As an example, NIBIB is funding a project headed by Rebecca Richards-Kortum, PhD, that will determine whether a small fiber-optic scope can accurately diagnose cervical cancer and possibly treat the lesion on the spot. Richards-Kortum’s project at the University of Texas (Austin), Haller said, is a way to keep the demands on medical resource low. “More important is the fact that the patient doesn’t come back for a second visit.”

Not to be left out, a representative of the DoD also gave some perspective on brain mapping.

Lt. Col. Christian Macedonia, MD, with the National Naval Medical Center (Bethesda, Maryland), discussed the emphasis at TATRC, which is looking into proteomics and genomics, among many other things.

“We’re very much interested in multidisciplinary projects,” Macedonia said. “We’d like to become a dating service” for collaborative research, he said, given the interest at TATRC in that mode of research, he said.

One of the areas of interest at TATRC is in developmental neurology, and Macedonia said that the fetal brain “is not a little adult brain. It changes morphologically over time.”

Macedonia said he knew he was “not hitting you with anything new. The idea that what happens in utero has significant effects” on later life, including susceptibility to stroke, is widely understood. The problem is that the knowledge has not been updated much of late.
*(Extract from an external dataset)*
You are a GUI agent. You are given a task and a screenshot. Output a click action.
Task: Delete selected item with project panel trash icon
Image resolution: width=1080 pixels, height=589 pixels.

“Most of our knowledge of the assembly of the human brain” is based on stored samples that date back to a collection started with funds offered by the early 20th century tycoon Andrew Carnegie. But there’s a reason for that lack, and it has to do with the reluctance to intervene in a developing life.

Any discussion of research involving the fetus tends to raise hackles, Macedonia said, especially at NIH, because such an effort is not seen as incurring minimal risk.

“We can zap adults with a lot more radiation” than fetuses and get away with it, he added.

Researchers are investigating the potential in this area for superconducting quantum interference devices, a.k.a., SQUIDs. The safety afforded by SQUID technology, which operates on largely the same principles as MRI, is due to the fact that the device relies on super-cooled conductors that are extraordinarily sensitive and can pick up a wealth of information without the need for contrast media, which are the objects of concern in terms of fetal health.

Any organizations that are into brain mapping that are not looking at genomics and proteomics “should reconsider that omission,” Macedonia said, adding that “opportunities abound for research, especially for multi-disciplinary research” for programs that will benefit unborn babies, mothers and those with brain damage.